I've already developed, over the past decades, a few ways to trick myself into summoning the motivational energy that comes from new beginnings even when these beginnings don't fall on the most auspicious times of day or month or year. I fell in love with my trusty, trademark hourglass in part because the new beginning began whenever I turned it over, whether right on the dot of 5 a.m. or at 5:03 or even - heaven forbid - at 7:30. I inaugurated the practice of starting a new life on the first day of each month just so I could have that "5-4-3-2-1 Happy New Year!" energy twelve times a year. 

The saying popular in the years of my youth - "Today is the first day of the rest of your life" - was designed just to allow us to have a new beginning WHENEVER we need one. Today can always be the first day of SOMETHING.

So: today is the first day of a life with a partially healed fractured elbow and partially restored level of functionality. I'm giving 2024 another chance.

Starting today.





Monday, January 1, 2024

Starting All Over Again in the New Year - with One Big, Unexpected Hindrance

 Happy new year!

 As you may or may not have noticed, and as I myself barely noticed, I haven't posted on this blog since May. I was too busy with my sweet new romance, and feeling discouraged about the current children's book marketplace, and trying to decide whether I would ever write another book again, and then finally falling in love with a new book idea and spending the rest of the year happily scribbling away in my upstairs writing nook on my hour a day of writing bliss.

 But now it's the new year, and I was filled with plans for starting all over again with every once-beloved activity under the sun. Blogging again! Teaching an online course for the graduate programs in children's literature at Hollins University! Working with my mentees through the Society of Children's Book Writers and Illustrators! And revising my beautiful book to share with my writing group and then with my agent and editor. I could hardly wait for the new year to begin!

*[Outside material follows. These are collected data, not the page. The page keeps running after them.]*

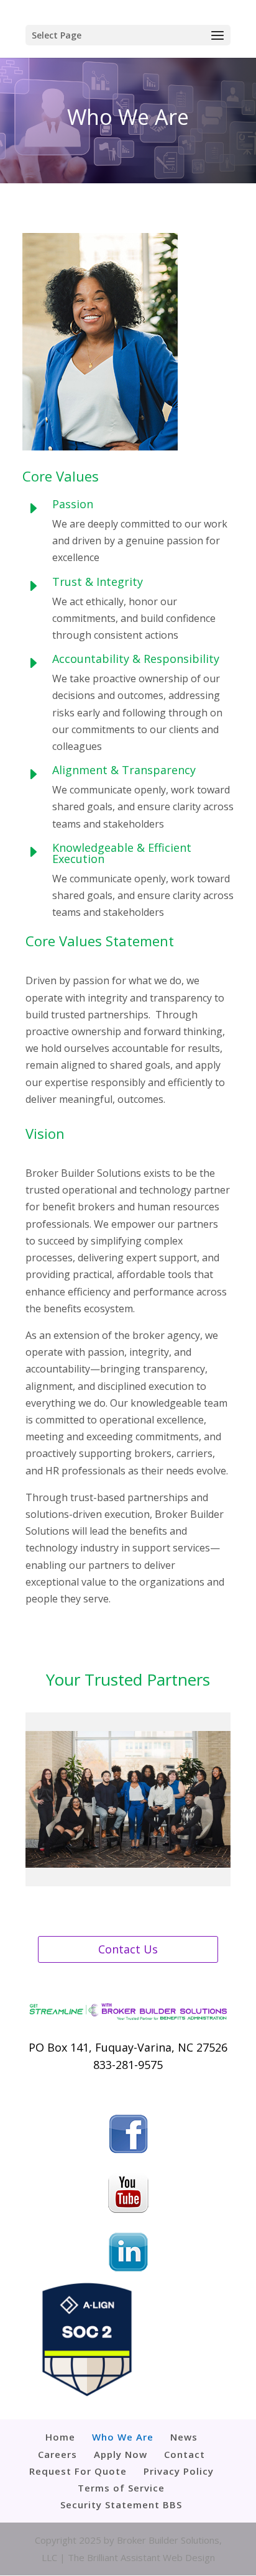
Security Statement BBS (121, 2504)
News (184, 2437)
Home (60, 2437)
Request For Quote (78, 2471)
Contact (184, 2454)
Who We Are (122, 2437)
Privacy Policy (179, 2471)
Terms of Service (121, 2488)
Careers (57, 2454)
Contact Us (128, 1949)
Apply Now (120, 2454)
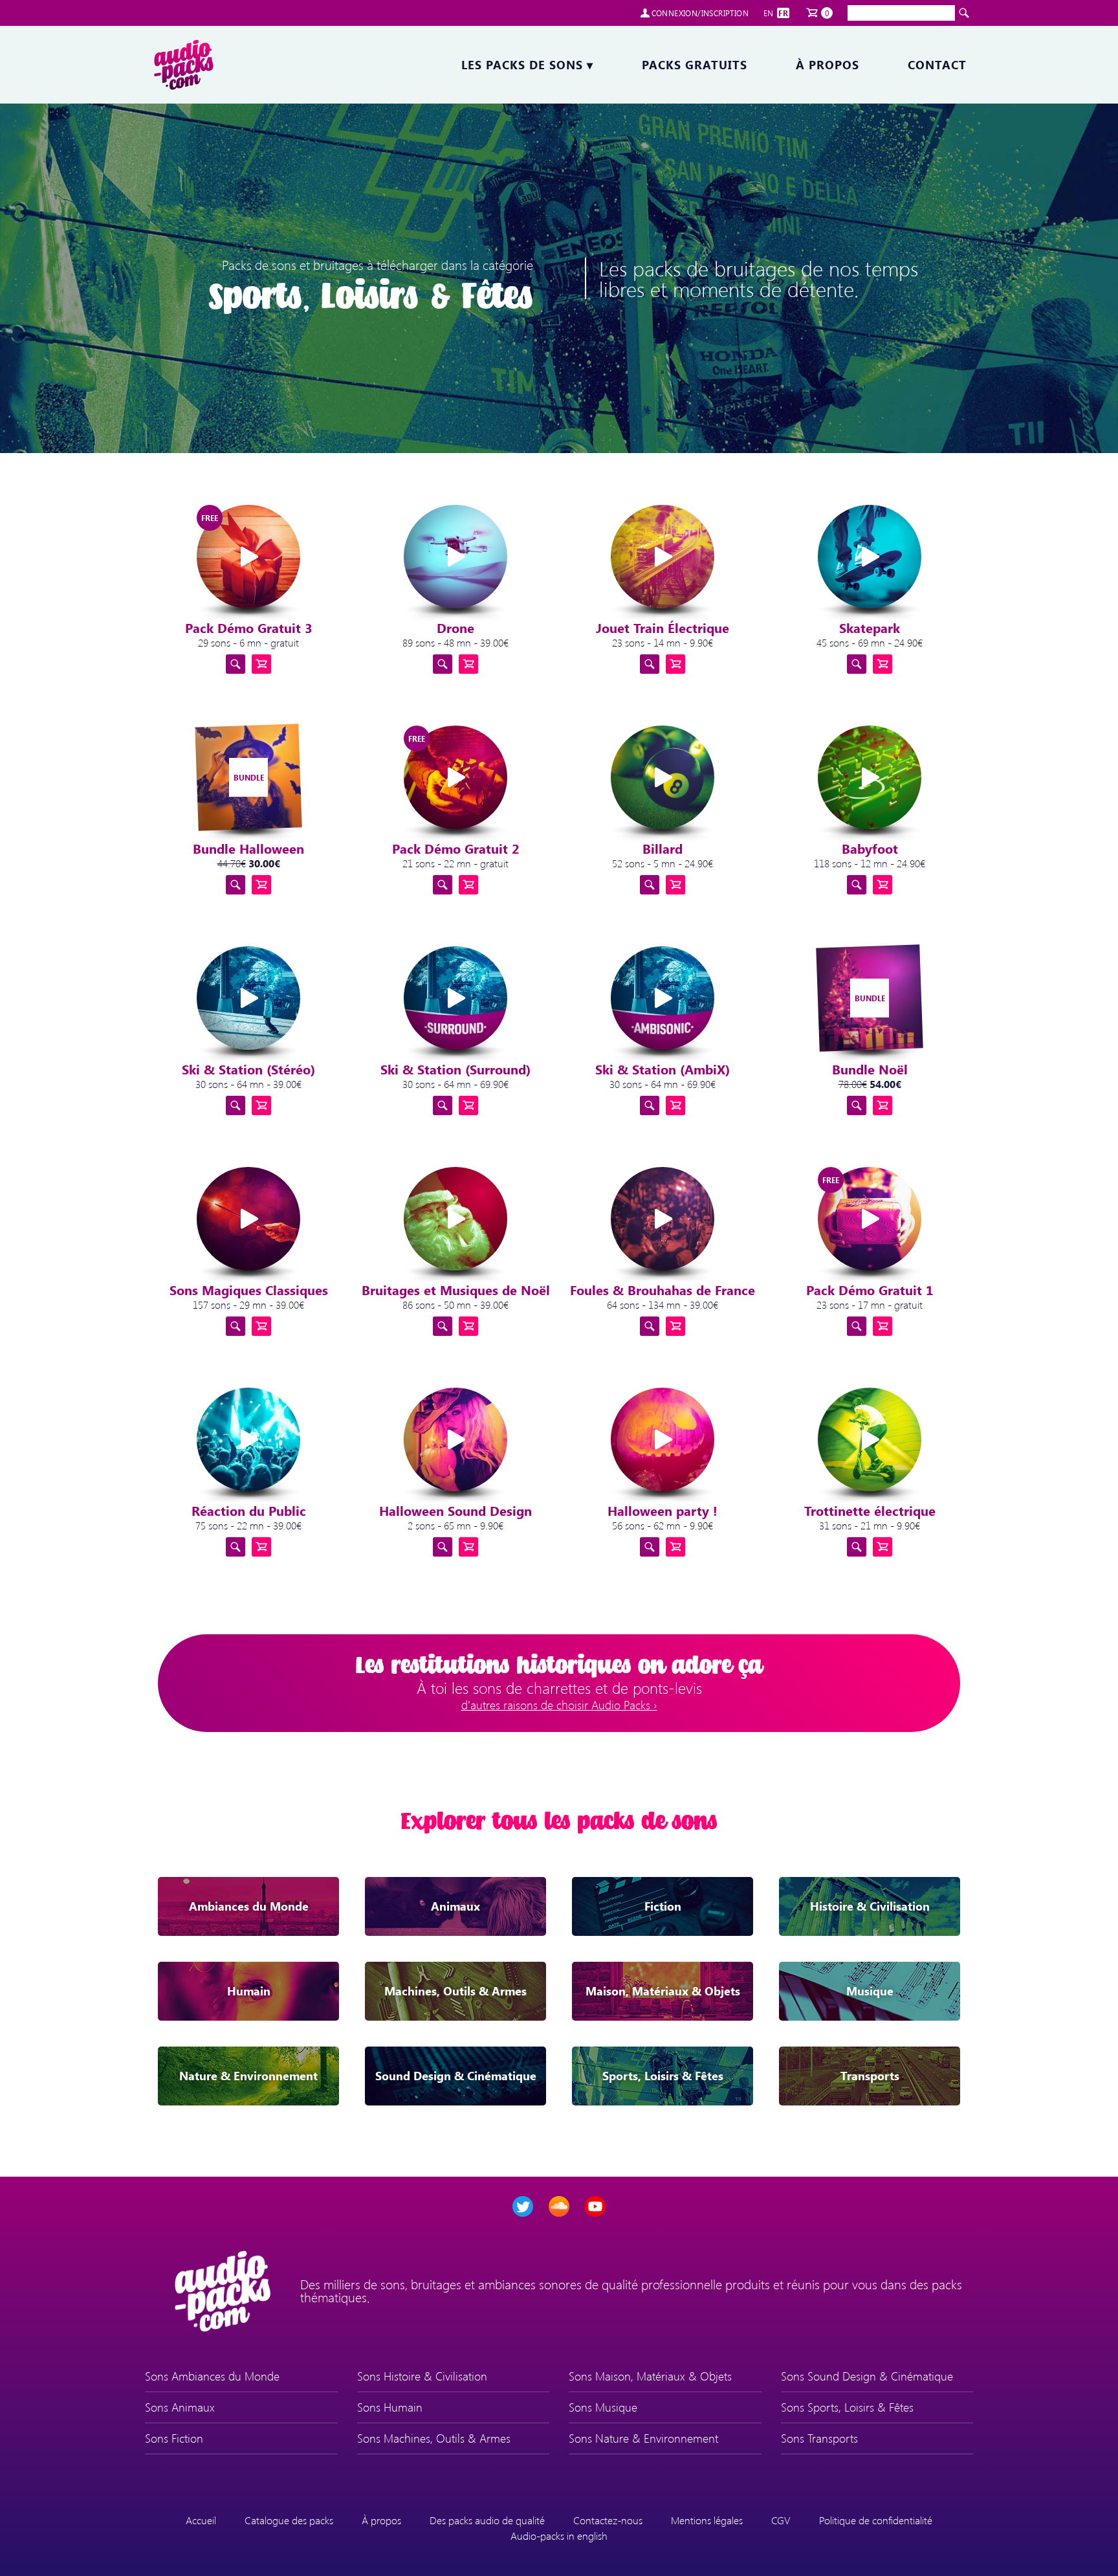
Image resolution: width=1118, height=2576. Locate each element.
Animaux (455, 1906)
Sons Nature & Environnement (643, 2438)
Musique (869, 1991)
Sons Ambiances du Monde (212, 2376)
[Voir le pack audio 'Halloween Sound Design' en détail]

 Alas, two days before Christmas, I was off to the grocery store with my two little granddaughters, and one of them was leaping and bounding with wild, uninhibited joy for the coming holidays, when she leaped and bounded so exuberantly that I tripped over her and fell hard onto the parking lot of King Soopers. “Are you okay?” a concerned stranger asked me. “No!” I wailed. Because I wasn't. He helped me up, both my grown sons were summoned, I was off to urgent care, and it turned out to be a broken elbow, with surgery now scheduled for this coming Thursday.

 What is to become of all my cherished plans? How can I type with one arm in a sling? Thank goodness it is my left elbow and not my right, but it is much harder than I realized to accomplish the tasks of daily life with only one good arm. Adjustments will need to be made. In fact, I am composing this right now, as an experiment, using the dictation feature on my laptop. Somehow this will all work out, right? So many of my friends have had similar surgeries, and they have survived. I suspect I will, too.

 At least I am writing this blog post today, just as I promised myself I would do. So I'm counting this as an auspicious start to the challenging first month of this new year.

 Wishing all of you health and happiness, and avoidance of unpleasant encounters with gravity, in 2024!